County Underestimates Value of Its Own E-mail Records
Some public agencies don't realize that in litigation their own good records can be their best defense.
Commonly a defendant in a lawsuit is reluctant to search through its e-mails – and incredulous that a court would force it to dig deep for them. In Toussie v. County of Suffolk, 2007 WL 4565160 (E.D.N.Y. Dec. 21, 2007), a New York county made the process of e-discovery excessively difficult and expensive for itself.
Plaintiffs sued the county for allegedly barring them from participation in a real estate auction to which they were entitled. After the lawsuit started, the county did a poor job of preserving its e-mail records. Then, when the plaintiffs demanded – in the “discovery” phase of the lawsuit -- that the county search for and disclose relevant e-mail, the county faltered. It initially turned over only two e-mail records.
The plaintiffs complained repeatedly to the judge. The judge insisted that the county search for and turn over e-mail records.
Eventually, the county complied. It hired an outside e-discovery consultant, who restored 417 backup tapes, and found 2,403 pages of relevant emails and attachments. The restoration and searching of backup tapes is very expensive.
Despite this expenditure by the county, the plaintiffs were still able to show that the county had lost some relevant e-mails.
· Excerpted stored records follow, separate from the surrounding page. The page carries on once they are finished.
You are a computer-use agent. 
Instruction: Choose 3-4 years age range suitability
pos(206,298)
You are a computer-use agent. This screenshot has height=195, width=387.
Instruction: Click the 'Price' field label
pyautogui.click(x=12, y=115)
The court therefore ordered the county to pay the legal costs plaintiffs incurred to force the county to conduct a thorough search for e-mail records. The court said the county should have implemented a litigation hold from the start of the lawsuit, but it didn't.
Notably, the e-mails that the county did recover tended to support the county's side of the case.
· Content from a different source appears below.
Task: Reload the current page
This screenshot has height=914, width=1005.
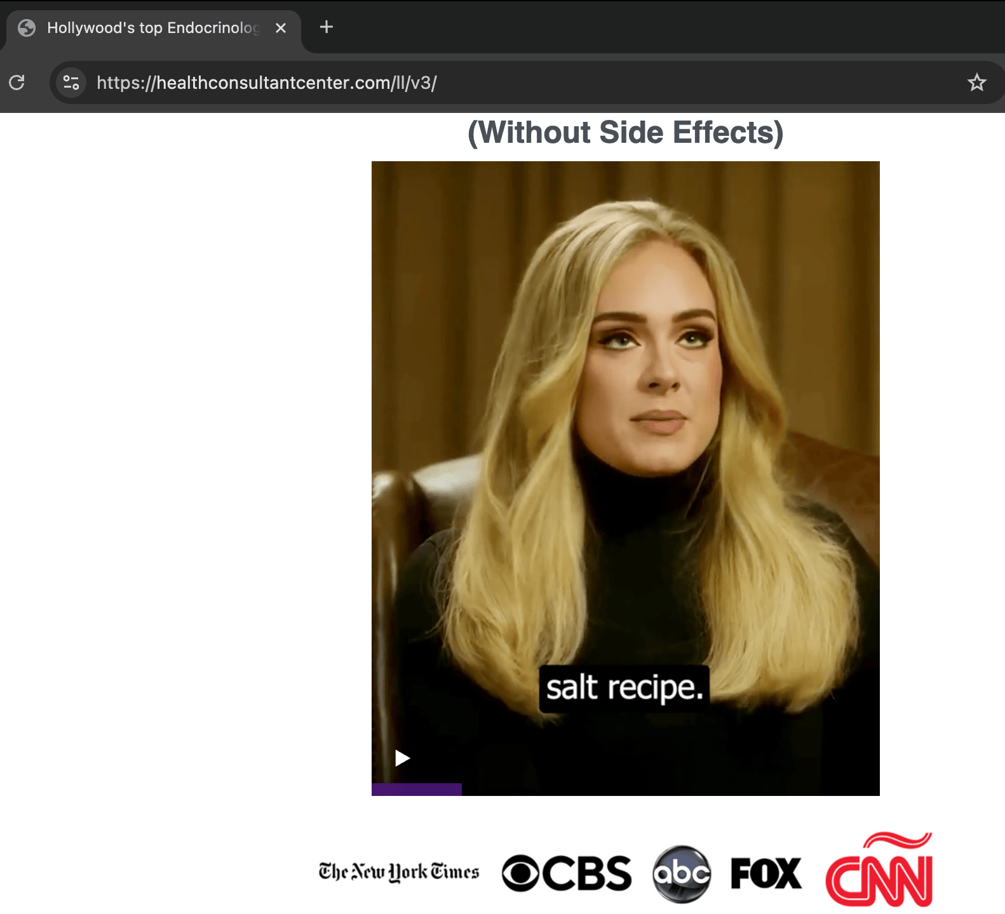Action: tap(17, 83)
Analysis: The county would have been better served if, as a matter of policy before the dispute started, it had competently archived all of the e-mail of important employees. A good archiving system would have allowed the county to possess and easily find the relevant e-mails – including those that supported the county's position. It would have obviated the need to restore backup tapes.
Further, the archival of plentiful records would have avoided the complaint that the county had failed to implement a proper litigation hold. And that would have prevented the county having to reimburse the plaintiffs' attorneys fees.
When making a public information records request in Texas, are there any ways of checking the completeness of the information provided by the government agency? In Toussie v. County of Suffolk, 2007 WL 4565160 (E.D.N.Y. Dec. 21, 2007) the county withheld documents do you know how the absence was discovered?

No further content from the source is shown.